# Chainstay fixutre DIY



## Brad Bedell (Apr 18, 2009)

This is how it is currently:









I found the side guide blocks on the axle wasn't long enough for the slotting. 









First of all, thanks to Walt for answering all my pesky questions offline! Thanks to everyone who has photos of their tooling up on the web so that I could be inspired to build this piece. I suppose I should also thank Walt for a fun bike that has motivated me to dust my old 'when I get aroundtoit' garage projects off.

I've been talking about doing tooling for myself about 3 years now. After I built my first frame, I swore to not do it again without some decent fixtures. I know it can be done, but I have about 10 points of patience.
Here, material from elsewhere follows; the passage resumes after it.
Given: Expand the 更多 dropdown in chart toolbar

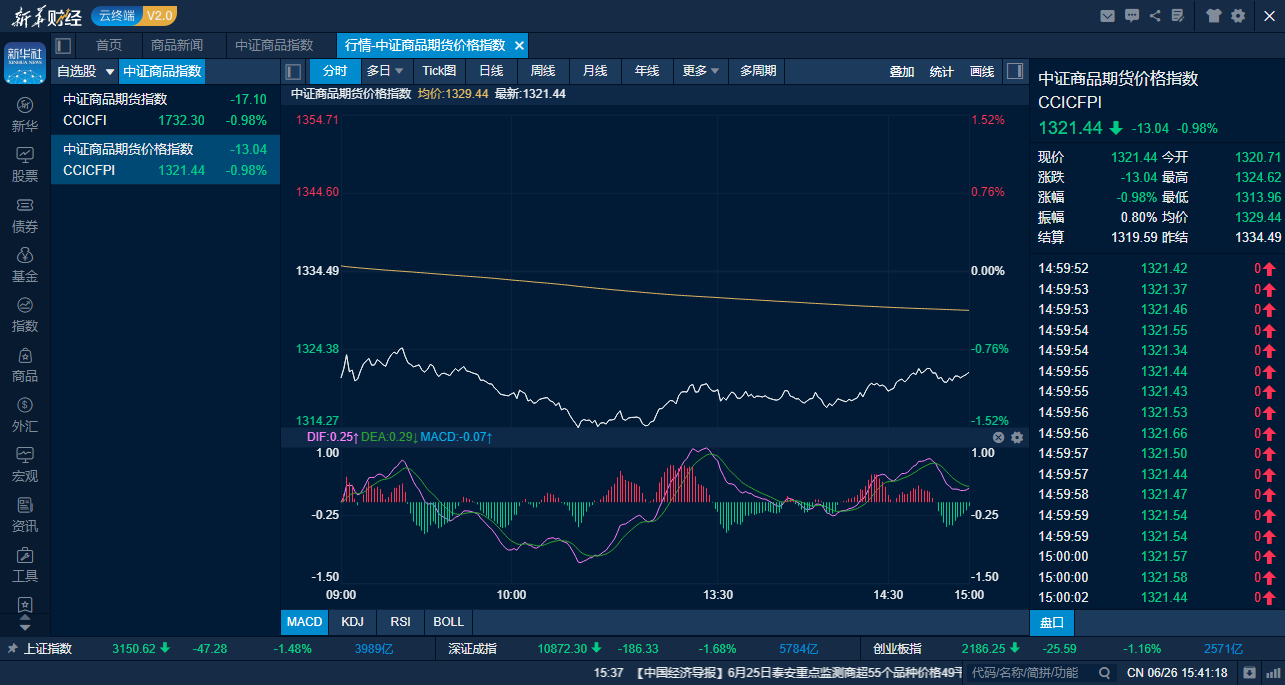Looking at the screenshot, I should (x=702, y=71).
If I burn up 8 of those points with filing/fitting and holding tubes together to tack weld, lets just say that I get anxious and say 'it's good enough'. Despite the number of times I've learned that lesson, I'm never happy with 'good enough'...

Anyhow, enough about me. I still have a few more things to do to it once my drill press and cross slide are reassembled. I got tired of sloppy tooling and decided to fix it... Though, even with angular contact bearings as an upgrade to the radial bearings, I suspect I'll buy a proper metal drill press before my frame jig is finished...

Things still left to do: 

guides for the side of the 8020 stick to keep the axle at a right angle. 
Build a stand off for the clamp 
a proper v-block. These aren't going to cut it if I decide to miter in this fixture.
Bottom bracket cones or holding tooling. I'll probably knock something out on the lathe for better accuracy, but also have cones here. 
Some sort of measurement marks. 
end caps and debur everything. 
Anything that someone suggests that's rather clever to make this better. 
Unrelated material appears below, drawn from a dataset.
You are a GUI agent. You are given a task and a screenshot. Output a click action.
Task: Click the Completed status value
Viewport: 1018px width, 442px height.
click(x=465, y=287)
I built this with the following tools:

12" miter saw with a metal cutting blade
15" standing Drill press with a harbor freight 'deluxe' cross slide. (I've since returned the crappy cross slide and picked up a palmgren x-y rotary table off of Craig's list)
5/16" carbide end mill with assorted drill bits and taps
36" Belt sander
sand paper, piece of glass for polishing and a couple of files. 

The axle is parallel to the 1" thick t-block. The axle is also parallel to the bed. There is a bit of wave in the flat surface of the 8020, but I didn't feel it was on a plane that really is relevant in this setting. If I run out of things to do, I'll go find a way to mill it flat. However, I suspect I'll find a piece of 1/2" - 3/4" steel or cast iron that is ground flat before I worry about the aluminum.

This is as accurate as I adjust it. If I were to just clamp it down, it's within about .03" of being parallel to the table. Which is totally acceptable, but another minute with the dial indicator and it's good to go.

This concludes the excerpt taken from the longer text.